What is our primary use case?
The primary purpose is to catalog all the different data sources. The idea is to get insight into what is available and, more importantly, to document and better understand the data quickly and easily. You're not doing any manual work, you're just scanning sources, which means you can automate it. It automates the majority of the documenting process.
How has it helped my organization?
The most important benefit is its data documentation and the data catalog. It saves a lot of time compared to doing those things manually. Normally, when you want to describe your sources and get an overview of what is available, it takes a lot of time for data engineers and other people in the company to document the data. That whole issue is eliminated by using Purview.
Also, the fact that you can easily view your metadata helps with data exploration. A lot of the time, there are so many sources at a company that at some point, most people don't even know what is available anymore. A really key feature is that not just one person but lots of people can access it for the same price, to do data exploration. They can all see what is available and decide what they want to see in a company report, for example.

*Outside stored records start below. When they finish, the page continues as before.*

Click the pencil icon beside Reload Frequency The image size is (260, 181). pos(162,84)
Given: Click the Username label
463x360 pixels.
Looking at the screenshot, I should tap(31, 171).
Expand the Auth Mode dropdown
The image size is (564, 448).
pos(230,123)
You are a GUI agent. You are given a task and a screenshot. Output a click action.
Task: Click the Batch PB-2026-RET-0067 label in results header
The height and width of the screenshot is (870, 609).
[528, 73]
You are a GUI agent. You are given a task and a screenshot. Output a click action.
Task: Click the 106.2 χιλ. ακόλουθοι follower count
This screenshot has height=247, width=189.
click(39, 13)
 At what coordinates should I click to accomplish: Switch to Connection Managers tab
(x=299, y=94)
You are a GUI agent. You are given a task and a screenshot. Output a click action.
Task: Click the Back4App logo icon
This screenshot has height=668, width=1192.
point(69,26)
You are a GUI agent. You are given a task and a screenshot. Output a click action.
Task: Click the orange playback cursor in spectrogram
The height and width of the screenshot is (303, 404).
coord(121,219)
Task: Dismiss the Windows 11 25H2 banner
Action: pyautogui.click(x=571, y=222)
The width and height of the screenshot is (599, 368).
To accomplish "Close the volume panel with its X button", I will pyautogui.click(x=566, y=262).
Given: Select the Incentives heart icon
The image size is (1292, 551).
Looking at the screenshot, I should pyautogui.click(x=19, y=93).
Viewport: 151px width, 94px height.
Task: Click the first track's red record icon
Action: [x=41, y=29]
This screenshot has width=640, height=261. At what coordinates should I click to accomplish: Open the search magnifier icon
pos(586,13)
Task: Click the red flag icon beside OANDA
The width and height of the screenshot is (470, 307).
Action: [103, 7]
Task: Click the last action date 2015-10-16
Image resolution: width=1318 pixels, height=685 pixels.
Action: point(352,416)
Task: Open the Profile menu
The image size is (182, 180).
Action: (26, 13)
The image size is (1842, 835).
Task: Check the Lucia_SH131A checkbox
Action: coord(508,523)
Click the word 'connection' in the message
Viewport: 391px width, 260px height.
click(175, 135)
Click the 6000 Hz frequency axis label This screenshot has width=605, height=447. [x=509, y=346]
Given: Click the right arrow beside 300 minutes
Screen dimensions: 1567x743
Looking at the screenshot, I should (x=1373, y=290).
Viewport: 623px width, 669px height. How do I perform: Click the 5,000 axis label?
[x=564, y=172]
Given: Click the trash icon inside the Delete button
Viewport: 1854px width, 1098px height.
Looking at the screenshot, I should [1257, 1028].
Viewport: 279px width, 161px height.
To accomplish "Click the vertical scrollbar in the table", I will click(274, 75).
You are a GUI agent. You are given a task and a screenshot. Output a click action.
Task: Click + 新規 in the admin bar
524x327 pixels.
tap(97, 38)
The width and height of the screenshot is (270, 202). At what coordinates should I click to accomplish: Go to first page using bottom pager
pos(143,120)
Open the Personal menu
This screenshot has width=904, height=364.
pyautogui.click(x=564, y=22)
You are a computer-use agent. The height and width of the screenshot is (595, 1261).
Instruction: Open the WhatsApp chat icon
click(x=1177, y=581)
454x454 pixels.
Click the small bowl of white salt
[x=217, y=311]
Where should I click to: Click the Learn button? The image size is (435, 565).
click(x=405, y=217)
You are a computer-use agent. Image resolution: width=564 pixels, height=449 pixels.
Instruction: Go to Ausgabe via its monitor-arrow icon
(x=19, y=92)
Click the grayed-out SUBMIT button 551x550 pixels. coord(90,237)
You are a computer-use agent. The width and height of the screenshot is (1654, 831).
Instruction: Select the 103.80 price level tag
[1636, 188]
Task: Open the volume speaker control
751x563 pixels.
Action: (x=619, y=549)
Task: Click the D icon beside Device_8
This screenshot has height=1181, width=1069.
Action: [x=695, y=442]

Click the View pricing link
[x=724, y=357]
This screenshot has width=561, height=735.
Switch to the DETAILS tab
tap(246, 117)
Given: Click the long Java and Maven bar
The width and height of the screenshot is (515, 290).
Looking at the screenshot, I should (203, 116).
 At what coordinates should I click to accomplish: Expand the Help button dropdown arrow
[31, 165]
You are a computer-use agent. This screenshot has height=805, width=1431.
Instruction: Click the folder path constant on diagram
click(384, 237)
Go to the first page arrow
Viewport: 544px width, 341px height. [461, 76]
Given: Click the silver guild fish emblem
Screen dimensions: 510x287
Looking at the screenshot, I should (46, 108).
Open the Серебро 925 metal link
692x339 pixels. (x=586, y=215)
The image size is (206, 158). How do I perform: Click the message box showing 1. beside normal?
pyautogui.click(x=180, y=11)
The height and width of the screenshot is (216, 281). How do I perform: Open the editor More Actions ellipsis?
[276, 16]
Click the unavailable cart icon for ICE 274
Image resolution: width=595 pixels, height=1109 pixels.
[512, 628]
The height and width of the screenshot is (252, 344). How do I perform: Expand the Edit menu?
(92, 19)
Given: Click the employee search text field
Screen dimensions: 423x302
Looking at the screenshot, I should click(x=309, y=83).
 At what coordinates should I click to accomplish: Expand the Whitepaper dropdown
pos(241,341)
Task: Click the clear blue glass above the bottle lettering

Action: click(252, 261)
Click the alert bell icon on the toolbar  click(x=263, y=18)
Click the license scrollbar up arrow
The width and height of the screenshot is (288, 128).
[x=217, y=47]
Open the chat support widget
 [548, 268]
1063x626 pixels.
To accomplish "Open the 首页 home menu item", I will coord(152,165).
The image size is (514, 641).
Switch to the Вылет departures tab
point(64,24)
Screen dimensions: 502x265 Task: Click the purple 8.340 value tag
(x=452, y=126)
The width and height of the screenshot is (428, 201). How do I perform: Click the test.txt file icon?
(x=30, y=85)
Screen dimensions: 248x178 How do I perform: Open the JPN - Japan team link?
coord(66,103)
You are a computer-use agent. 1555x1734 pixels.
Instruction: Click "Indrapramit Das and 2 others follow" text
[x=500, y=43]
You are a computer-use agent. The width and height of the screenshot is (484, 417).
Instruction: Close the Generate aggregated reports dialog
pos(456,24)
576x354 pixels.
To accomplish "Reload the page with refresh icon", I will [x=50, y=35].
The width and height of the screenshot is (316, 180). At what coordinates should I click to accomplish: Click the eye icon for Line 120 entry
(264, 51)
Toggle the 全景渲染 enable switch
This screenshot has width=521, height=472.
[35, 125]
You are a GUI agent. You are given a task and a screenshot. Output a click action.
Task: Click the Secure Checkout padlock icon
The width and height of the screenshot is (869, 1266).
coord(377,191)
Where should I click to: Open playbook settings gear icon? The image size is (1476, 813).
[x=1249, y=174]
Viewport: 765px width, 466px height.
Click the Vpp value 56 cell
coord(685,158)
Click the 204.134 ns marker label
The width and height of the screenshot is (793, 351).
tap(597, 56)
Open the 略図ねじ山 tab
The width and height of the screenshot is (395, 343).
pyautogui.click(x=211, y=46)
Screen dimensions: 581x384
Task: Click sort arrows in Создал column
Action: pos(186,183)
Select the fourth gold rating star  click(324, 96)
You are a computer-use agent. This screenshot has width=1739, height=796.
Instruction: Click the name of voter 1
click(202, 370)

The beauty of Purview is that it's all about a central location where everyone goes. I wouldn't recommend creating multiple Purview instances, although you might have one for production and non-production. But, ideally, you would just have one Purview for your entire organization and then provide access to multiple people to make use of it.
On the documenting side, in particular, it saves a lot of time, and time is money, especially when you are dealing with people entering data and information into Excel. That can be replaced by Purview and that saves a lot of time. Purview also gives you information that you can act upon. Instead of finding out too late, you can act earlier, and save money in that sense.
What is most valuable?
What I like the most about Purview is the fact that you can really easily connect to data sources and retrieve the metadata in a batch manner. Instead of having to manually write down which tables and columns exist and then describe them, you can do that process in one go, by simply connecting to a source. That's a huge time-saver and a great benefit of Purview.
The solution takes into account critical data compliance regulations from around the world and that is one of the most important aspects of Purview. New laws are being enforced for data compliance and a lot of companies have a great interest in this feature of Purview. I think Microsoft is going to be focusing on that for the next couple of years to help organizations improve on data compliance.
In terms of reducing time-to-action, if you set up a clever rule that gets applied to your scan—it would just take some time to create that rule—in theory, whenever you are scanning your data you could identify something that is going on and act upon it. But I haven't seen that in practice yet.
What needs improvement?
The fact that Purview delivers data protection across multiple platforms, including AWS and GCP, is really important, but I feel the tool can mature further in that area. You can set up rules and scan your data and then you can figure out whether your data is secure and compliant, but feel that Microsoft could improve on this and add more features to the tool. I think they will do so over time. The solution has only been generally available since last year, so it's still quite early in terms of maturity. The multiple platforms feature is very important and there is potential there.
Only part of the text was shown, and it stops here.